May 2010, one month later. Activision Blizzard sells the broadcasting rights for all Blizzard games in South Korea – including both StarCraft 1 and 2 – to a smaller broadcasting station, GomTV, and their parent company Gretech. To continue operating and broadcasting StarCraft legally, therefore, KeSPA and the broadcasting companies must now negotiate with Gretech. They are given a grace period until August for all the current leagues to finish. One of the broadcasting companies reaches an agreement with Gretech for a major tournament they are running that extends past the end of the grace period.

Negotiations between KeSPA and Gretech don’t start until late July. They meet four times, and the last meeting goes very poorly. While these negotiations were also conducted under a non-disclosure agreement, it seems that the main point of contention was scheduling. GomTV would be running a new StarCraft 2 league and wanted Proleague to give up prime time slots to avoid competition between the two. KeSPA refused and that was the end of negotiations. Gretech warned that a lawsuit would be unavoidable if Proleague continued to be broadcast. KeSPA had already announced that they intended to start the next season of Proleague regardless of how negotiations turned out.

The off-season ends without a settlement and all of the StarCraft leagues start up again. Activision Blizzard files lawsuits against both broadcasting companies in late October.

The cases are heard together over three court sessions, and both sides offer four main points.

Let’s start with the broadcasting companies. Their first argument was that there are limits to Blizzard’s IP rights over their games, particularly with respect to derivative works. While the broadcasters acknowledged the developers had some claim to broadcast materials, Blizzard could not fairly ask for full ownership of all content produced with their games.

For their second argument, the broadcasting companies pointed to article 29 of the copyright act of South Korea, which grants the right to play recorded materials for a public audience so long as they are not charging listeners or viewers for the performance. They argued that because viewers are not charged for attending StarCraft matches or watching from home, article 29 applies.

Their third argument was that article 28 of the copyright act of South Korea also applies, which allows for the use of quotations of works made public in ways similar to the fair use clause in American law. Additionally, the broadcasting companies point out that Blizzard has already profited greatly from professional StarCraft, and are only now making an issue of it in an attempt to abuse their rights.

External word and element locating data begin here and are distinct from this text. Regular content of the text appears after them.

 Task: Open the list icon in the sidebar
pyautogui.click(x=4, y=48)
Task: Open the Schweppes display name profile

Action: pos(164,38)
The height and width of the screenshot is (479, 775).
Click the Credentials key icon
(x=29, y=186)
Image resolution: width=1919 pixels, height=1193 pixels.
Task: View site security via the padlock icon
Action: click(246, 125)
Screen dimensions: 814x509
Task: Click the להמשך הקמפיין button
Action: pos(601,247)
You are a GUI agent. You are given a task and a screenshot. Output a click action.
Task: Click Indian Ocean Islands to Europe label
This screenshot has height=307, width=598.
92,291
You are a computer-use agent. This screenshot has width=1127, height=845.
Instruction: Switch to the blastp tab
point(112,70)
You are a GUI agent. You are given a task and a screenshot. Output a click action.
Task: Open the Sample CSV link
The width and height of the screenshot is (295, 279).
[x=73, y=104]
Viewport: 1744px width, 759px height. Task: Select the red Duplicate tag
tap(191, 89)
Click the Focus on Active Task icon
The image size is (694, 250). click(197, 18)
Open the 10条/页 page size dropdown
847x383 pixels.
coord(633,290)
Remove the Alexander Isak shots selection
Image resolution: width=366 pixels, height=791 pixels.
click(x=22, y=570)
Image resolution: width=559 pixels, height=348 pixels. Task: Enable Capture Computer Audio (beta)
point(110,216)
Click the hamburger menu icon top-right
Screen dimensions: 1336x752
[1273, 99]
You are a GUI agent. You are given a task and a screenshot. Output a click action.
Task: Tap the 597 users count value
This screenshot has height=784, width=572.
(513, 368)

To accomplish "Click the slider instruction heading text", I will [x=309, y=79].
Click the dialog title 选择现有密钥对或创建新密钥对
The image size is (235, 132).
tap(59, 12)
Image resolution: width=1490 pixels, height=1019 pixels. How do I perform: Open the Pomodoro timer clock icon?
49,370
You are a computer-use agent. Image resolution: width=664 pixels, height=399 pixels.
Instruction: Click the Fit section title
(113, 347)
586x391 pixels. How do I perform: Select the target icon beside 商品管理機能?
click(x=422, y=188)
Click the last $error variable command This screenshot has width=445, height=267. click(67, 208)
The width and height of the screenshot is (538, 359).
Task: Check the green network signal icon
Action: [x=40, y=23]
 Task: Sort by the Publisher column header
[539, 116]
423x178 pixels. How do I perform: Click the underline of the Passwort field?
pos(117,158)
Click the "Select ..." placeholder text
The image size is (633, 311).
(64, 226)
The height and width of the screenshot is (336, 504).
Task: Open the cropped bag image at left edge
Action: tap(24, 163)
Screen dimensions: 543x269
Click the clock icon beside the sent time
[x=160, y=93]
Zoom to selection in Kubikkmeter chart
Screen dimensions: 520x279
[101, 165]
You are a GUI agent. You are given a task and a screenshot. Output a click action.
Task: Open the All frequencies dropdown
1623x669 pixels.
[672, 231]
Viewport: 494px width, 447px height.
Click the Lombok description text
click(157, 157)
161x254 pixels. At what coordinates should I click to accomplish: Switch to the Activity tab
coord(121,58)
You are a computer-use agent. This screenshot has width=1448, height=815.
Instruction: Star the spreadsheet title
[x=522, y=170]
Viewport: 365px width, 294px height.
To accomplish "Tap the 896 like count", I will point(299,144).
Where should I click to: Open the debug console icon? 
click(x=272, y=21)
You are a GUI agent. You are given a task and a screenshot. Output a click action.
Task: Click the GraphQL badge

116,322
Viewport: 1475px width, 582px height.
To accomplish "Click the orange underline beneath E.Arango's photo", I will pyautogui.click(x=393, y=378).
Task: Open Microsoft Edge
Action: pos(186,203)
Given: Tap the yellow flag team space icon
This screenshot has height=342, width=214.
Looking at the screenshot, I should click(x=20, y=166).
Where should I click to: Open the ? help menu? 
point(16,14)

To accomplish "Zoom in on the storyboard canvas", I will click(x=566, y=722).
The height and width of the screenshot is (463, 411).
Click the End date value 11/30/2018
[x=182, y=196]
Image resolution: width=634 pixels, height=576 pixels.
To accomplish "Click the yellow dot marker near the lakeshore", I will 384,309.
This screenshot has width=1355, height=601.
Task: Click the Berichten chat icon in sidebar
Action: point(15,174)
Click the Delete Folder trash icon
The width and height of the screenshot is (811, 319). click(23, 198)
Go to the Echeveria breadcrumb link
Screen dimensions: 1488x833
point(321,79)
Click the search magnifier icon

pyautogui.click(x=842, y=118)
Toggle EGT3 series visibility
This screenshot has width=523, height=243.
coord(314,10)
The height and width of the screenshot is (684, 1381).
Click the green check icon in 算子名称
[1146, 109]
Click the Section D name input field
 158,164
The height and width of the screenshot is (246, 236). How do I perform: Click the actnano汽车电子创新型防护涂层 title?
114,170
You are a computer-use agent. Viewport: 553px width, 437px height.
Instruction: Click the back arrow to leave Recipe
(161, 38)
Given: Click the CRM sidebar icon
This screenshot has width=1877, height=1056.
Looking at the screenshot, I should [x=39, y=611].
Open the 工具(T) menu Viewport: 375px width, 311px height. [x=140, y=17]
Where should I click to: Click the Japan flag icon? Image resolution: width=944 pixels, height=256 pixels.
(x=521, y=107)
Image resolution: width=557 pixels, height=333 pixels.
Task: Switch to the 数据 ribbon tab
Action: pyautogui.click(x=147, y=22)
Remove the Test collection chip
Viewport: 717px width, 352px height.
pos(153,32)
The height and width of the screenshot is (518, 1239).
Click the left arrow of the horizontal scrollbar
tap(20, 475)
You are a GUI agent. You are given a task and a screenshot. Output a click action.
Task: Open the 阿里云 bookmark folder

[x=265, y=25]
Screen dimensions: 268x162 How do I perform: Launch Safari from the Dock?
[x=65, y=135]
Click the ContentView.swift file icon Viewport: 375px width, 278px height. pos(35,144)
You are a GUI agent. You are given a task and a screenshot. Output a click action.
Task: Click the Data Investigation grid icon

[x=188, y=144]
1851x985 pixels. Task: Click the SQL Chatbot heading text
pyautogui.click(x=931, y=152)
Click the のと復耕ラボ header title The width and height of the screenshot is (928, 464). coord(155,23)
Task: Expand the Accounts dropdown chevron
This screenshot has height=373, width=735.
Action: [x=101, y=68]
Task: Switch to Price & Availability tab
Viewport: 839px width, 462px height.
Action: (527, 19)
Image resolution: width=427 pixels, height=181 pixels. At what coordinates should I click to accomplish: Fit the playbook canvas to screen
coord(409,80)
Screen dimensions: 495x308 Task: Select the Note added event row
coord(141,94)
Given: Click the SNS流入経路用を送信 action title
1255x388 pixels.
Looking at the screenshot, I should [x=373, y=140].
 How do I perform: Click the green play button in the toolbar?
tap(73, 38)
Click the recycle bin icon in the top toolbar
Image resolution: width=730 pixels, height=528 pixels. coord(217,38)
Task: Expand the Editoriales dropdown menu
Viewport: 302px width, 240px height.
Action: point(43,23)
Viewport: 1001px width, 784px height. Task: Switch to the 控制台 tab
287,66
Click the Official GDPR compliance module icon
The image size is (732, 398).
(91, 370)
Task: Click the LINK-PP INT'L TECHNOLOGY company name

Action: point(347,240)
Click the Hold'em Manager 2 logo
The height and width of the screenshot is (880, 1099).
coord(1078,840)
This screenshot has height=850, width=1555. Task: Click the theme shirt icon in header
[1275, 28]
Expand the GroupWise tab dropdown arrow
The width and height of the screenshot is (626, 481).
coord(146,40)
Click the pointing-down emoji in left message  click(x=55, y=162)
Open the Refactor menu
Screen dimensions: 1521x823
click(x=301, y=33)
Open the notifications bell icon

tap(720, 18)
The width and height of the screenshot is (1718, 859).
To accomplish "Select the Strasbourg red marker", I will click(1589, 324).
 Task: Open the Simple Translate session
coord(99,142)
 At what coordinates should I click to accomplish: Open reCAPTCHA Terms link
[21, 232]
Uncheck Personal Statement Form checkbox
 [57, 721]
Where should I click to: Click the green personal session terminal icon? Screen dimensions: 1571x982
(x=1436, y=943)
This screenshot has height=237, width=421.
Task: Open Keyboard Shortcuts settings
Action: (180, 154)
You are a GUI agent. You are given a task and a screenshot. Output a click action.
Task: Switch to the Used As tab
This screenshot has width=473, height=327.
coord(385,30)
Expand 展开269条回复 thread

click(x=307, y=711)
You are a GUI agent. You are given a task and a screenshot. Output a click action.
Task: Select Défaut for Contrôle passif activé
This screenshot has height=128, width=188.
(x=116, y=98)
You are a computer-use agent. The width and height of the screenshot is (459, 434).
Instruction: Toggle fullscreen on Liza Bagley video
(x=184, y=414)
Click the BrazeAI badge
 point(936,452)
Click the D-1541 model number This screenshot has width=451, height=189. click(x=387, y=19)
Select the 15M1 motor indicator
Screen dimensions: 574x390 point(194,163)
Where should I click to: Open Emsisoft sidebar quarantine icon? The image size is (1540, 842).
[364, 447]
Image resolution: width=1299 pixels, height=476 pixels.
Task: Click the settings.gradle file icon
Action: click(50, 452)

Their final argument was that Blizzard’s demands in negotiations went well beyond their intellectual property rights, and that despite having sold exclusive rights to broadcasting their games to Gretech, Blizzard continued to take an active role both in the lawsuit and in negotiations.

On to Activision Blizzard’s and Gretech’s case. Their first argument was this case is without proper precedent, and is a clear violation of their IP rights.

Secondly, Blizzard and Gretech contested the claim that article 29 applies to this case. Article 29 specifically allows the performance of recorded materials. StarCraft broadcasts are not simply the playing of commercially pre-recorded material, but instead include additional features such as professional game play and casting.

For their third point Blizzard and Gretech also argued that article 28 doesn’t apply. Article 28 specifically protects the use of works for the purposes of news reporting, criticism, education, and research. StarCraft broadcasts fall into none of these categories. Additionally, they argued that claiming the broadcasting companies’ use of their game had not contributed positively to the development of the industry, as they were relying on IP violations to sustain their business practices.

For their final point they stressed the fact that one of the broadcasting stations had come to an agreement with Gretech for one of their tournaments over the summer, and thus had previously recognized their rights despite not doing so at present.

So how did all of this play out? Who won? Everybody, in a sense. Gretech washed their hands of the situation and returned broadcasting rights for the original StarCraft to Activision Blizzard, who continued attempts at negotiation. With only a few sticking points left, Blizzard settled negotiations with KeSPA and the broadcasting companies out of court and dropped the case. Essentially, Blizzard backed off from some of their more aggressive demands while KeSPA and the broadcasting stations paid licensing fees to Blizzard and agreed to display the Blizzard logo more prominently.

After the drama of Blizzard v. KeSPA and the fight over the future of the world’s most successful e-sport, the entire conflict was resolved without any definitive answer to the question at the crux of the matter: how far do a game developer’s intellectual property rights extend over the use of their products, specifically in the context of professional competition?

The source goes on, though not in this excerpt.